Capital vol. 3, pp. 648-649 of the Vintage/Penguin edition: Marx said that
in crises, commodities cannot be transformed "into money, i.e. into their
own purely fantastic form." To reverse a drain of gold, for example,
interest rates are driven up "to guarantee the conditions of this
convertibility.... But the basis for it is provided by the basis of the
mode of production itself. A devaluation of credit money (not to speak of a
complete loss of its monetary character, which is in any case purely
imaginary) would destroy all existing relationships. The value of
commodities is thus sacrificed in order to ensure the fantastic and
autonomous existence of this value in money. In any even, a money value is
only guaranteed as long as money itself is guaranteed. That is why many
millions' worth of commodities have to be sacrificed for a few millions in
money. This is unavoidable in capitalist production, and forms one of its
particular charms...."

>If you take a look at your currency you will see that it is produced by
>your equivalent of a government central bank. Private banks lost the
>right to issue their own currency some time ago.
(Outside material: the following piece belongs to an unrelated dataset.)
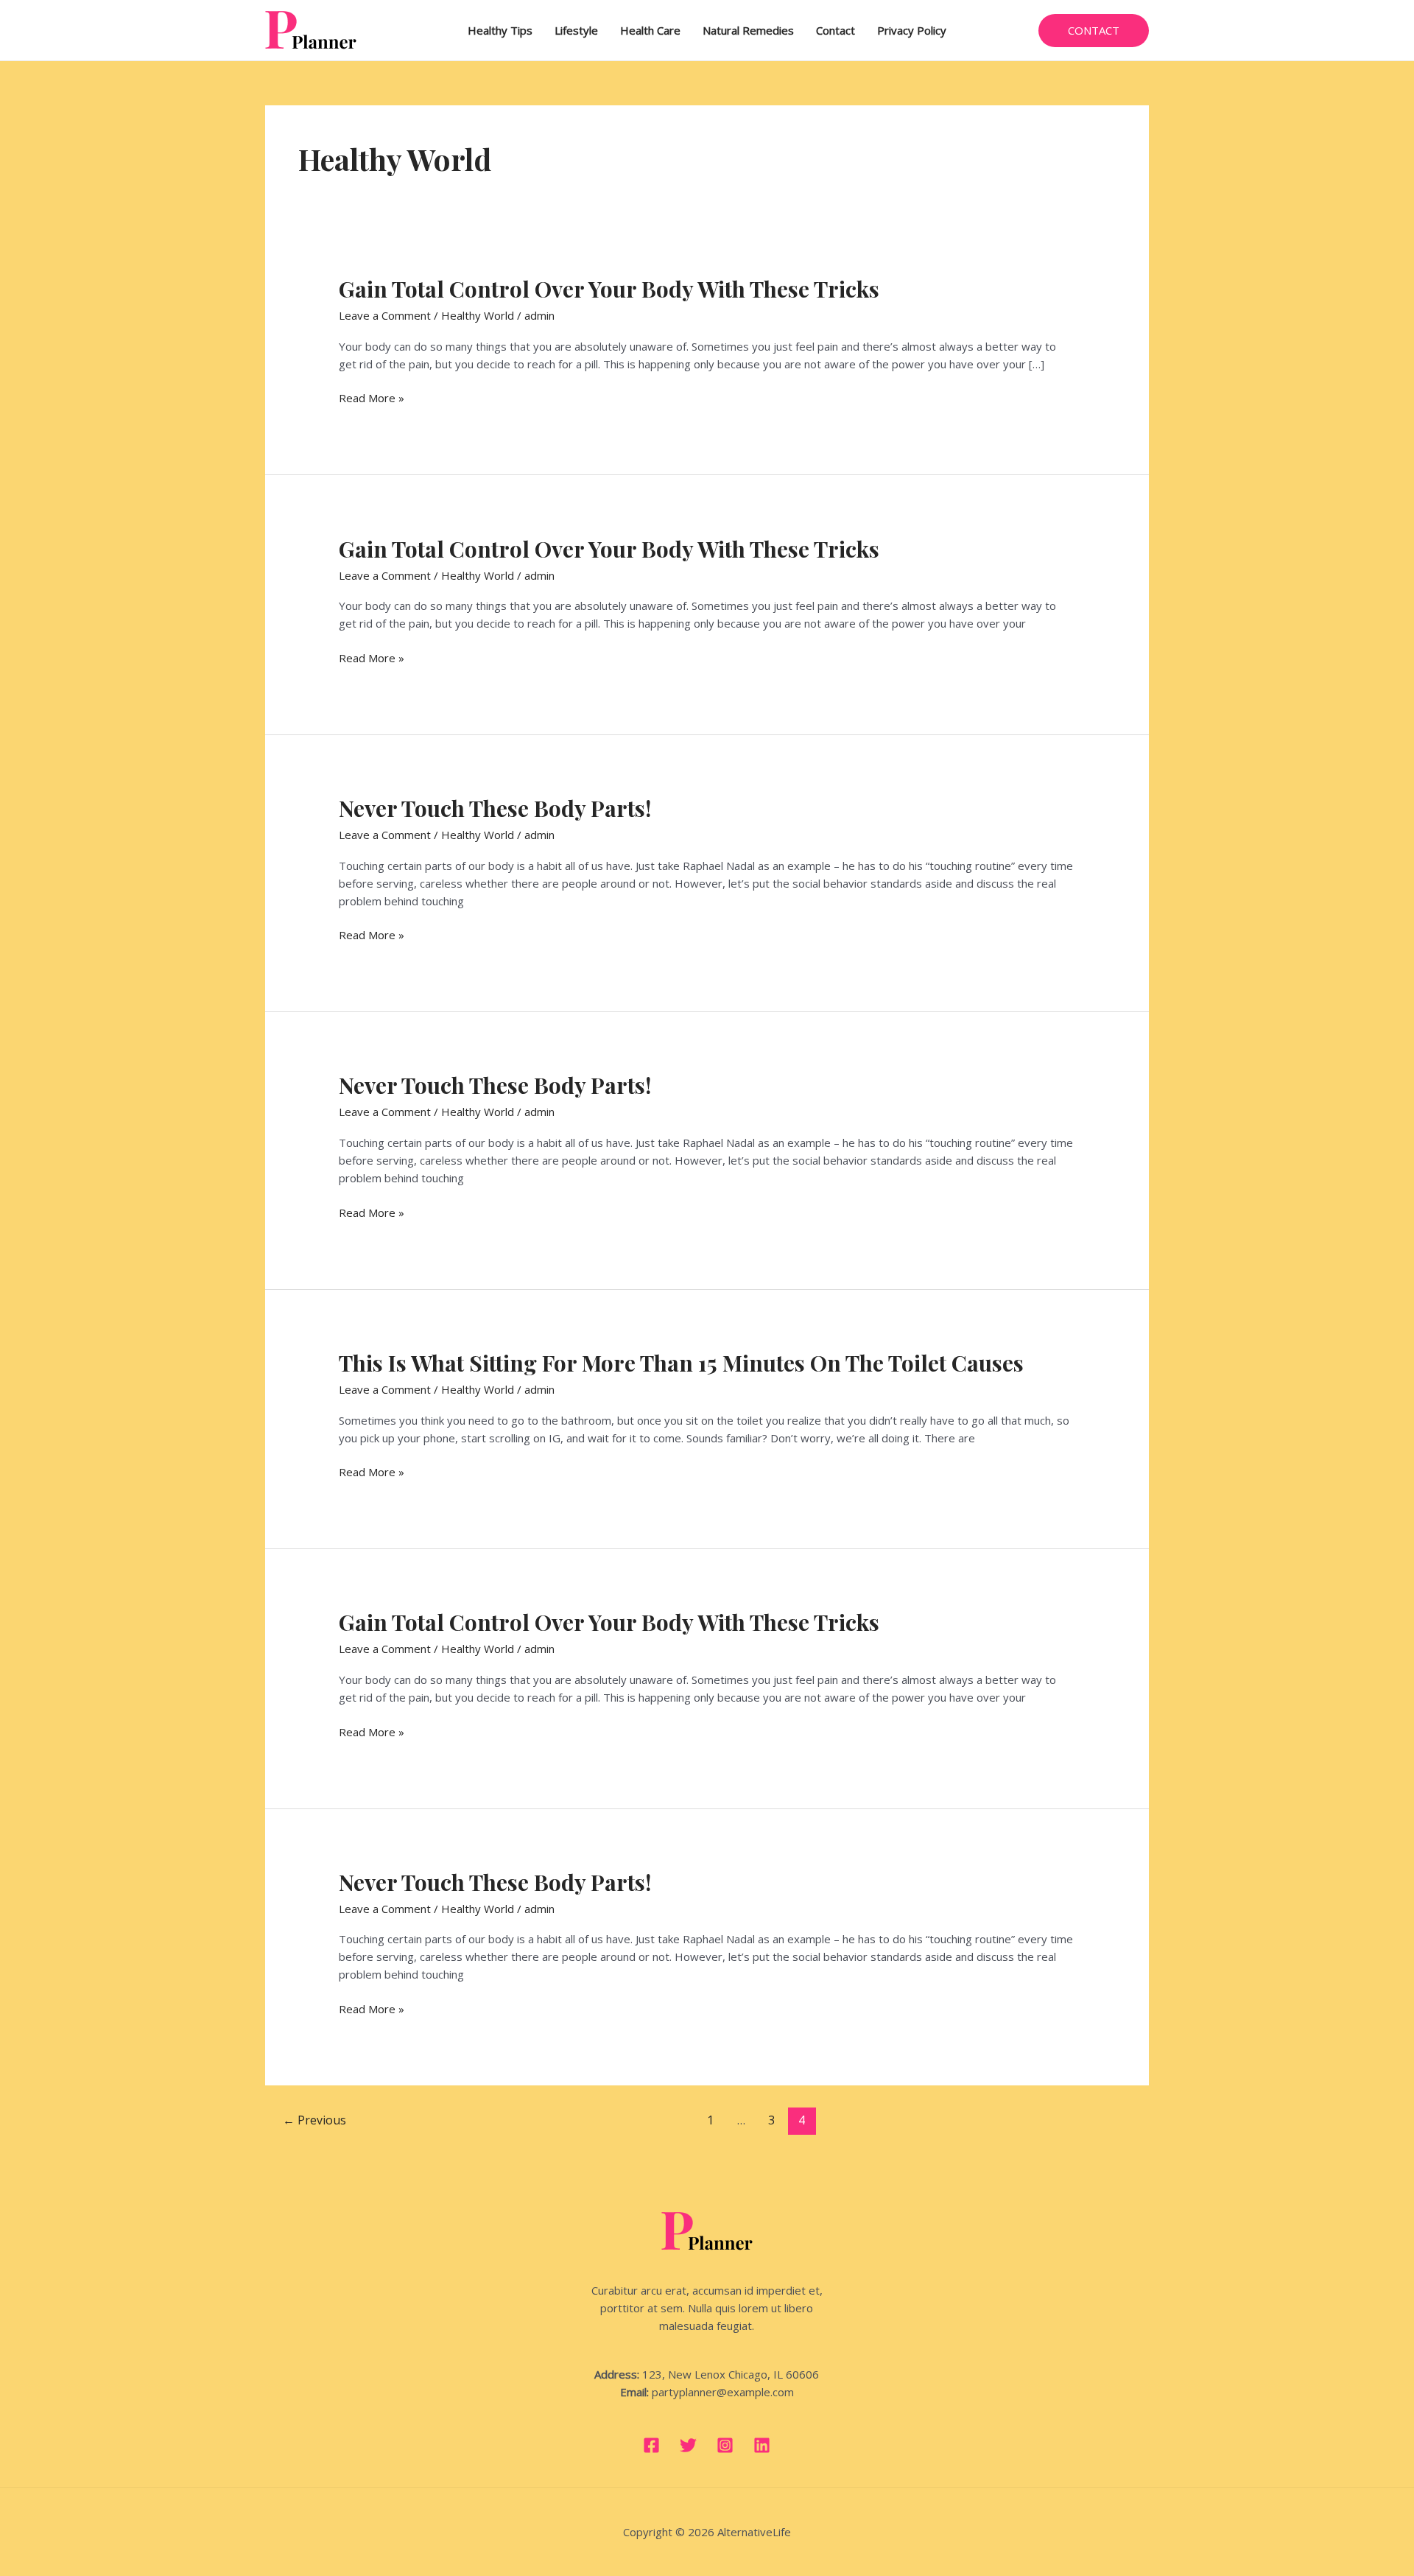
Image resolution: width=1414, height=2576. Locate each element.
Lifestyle (576, 30)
Contrary to what the
>voodoo economists will tell you, private banks cannot create something
>out of nothing. The idea that banks can create credit "at the stroke of
>a pen" is a piece of bullshit instigated by Keynes. Treat it with the
>contempt it deserves.

Keynes never deserves contempt, but I'll forget about that for the moment.
In actual practice, banks extend credit and seek to fund their loans later.
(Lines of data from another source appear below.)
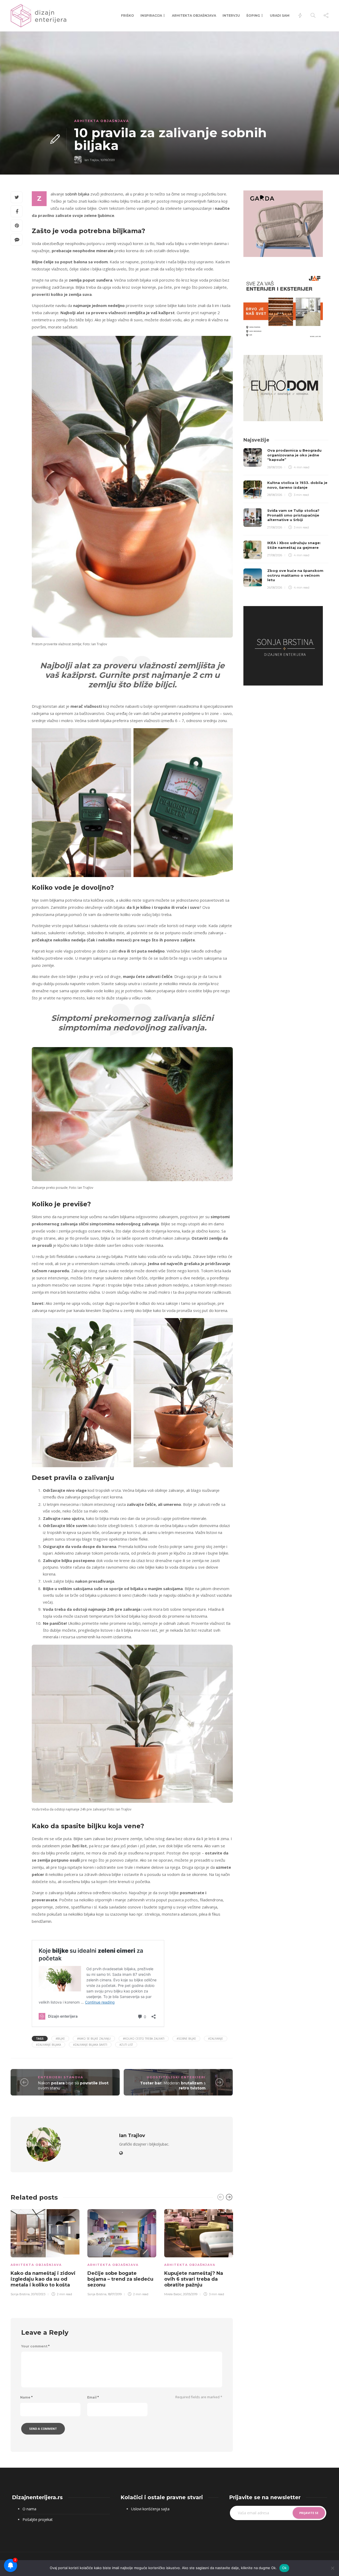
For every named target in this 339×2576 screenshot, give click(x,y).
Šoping (253, 15)
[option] (45, 2252)
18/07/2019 (115, 2294)
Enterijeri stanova (60, 2077)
This happens at the level of an individual bank and also at the systemic
level. Under modern systems, credit growth is driven by private demand and
the central bank is called upon to provide the reserves to validate the
credits. Marx is usually considered an endogenist theorist of money,
meaning that the supply of money follows the needs of circulation rather
than vice versa, the exogenous approach of Friedman and the monetarists.